Ray was absolutely enraptured. Fireworks always brought out the little kid in him. He could watch a fireworks show every night and it would never get old. He thought about the people watching from their hotel balconies, and from the people at the bars across the street from Gate C. He thought about Cathy, Scramm’s wife, who owned one of those bars, and wondered if she was watching. He thought about Davidson out at the gate, and hoped he could see some of this too.
He had thought often about the absurdity of his job ever since he had started at Hadlock, but moments like this reminded him how special it was, too. Here were 40,000 people, sitting all together, their eyes on the sky.
The firework show went on for another ten minutes, and by the time the lights came back on a thick smoke had gathered over the outfield grass. Ray and Barkovitch got to their feet, and Barkovitch hurried over to his section. Ray looked after him. He’d have to tell Pete about what just happened, but he doubted Pete would believe it.

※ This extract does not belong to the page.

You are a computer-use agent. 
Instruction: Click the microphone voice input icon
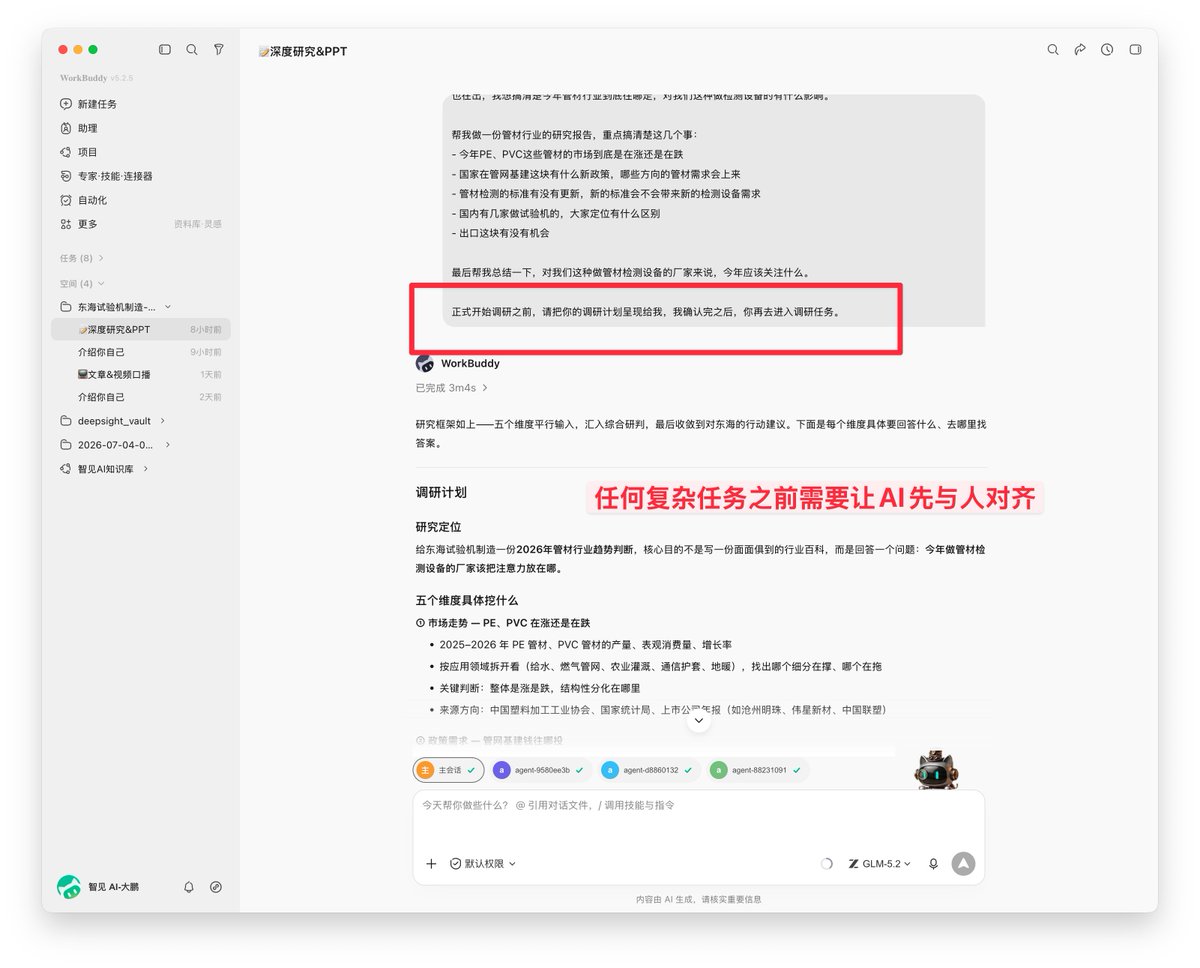(x=933, y=864)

Ray said goodnight to fans as they left, and thanked them for coming out tonight. A lot of them had starry eyes, still wowed from the fireworks. But it was late, and they left quickly. Soon there were only a few stragglers, and Ray ambled down the steps towards Pete, to help him check the seats for lost belongings- phones and wallets and purses left behind by fans.
Pete smiled when he saw him. “What did you think?”
“They were amazing,” Ray answered.
“They put on a pretty good show,” Pete agreed.
“Barkovitch liked them, too.”
“Barkovitch?” Pete repeated, giving him an incredulous glance. “You’ve gotta be fucking with me.”
“No, I’m dead serious. He sat down and watched them with me!” he defended. “He might be a dick, but he’s mostly a normal guy.”
“Now I don’t know about all that, but I’ll take your word for it,” Pete said. “Wanna help me check these seats?”
“That’s why I came down,” Ray replied, and the two checked the rows of seats together, one by one, in companionable silence.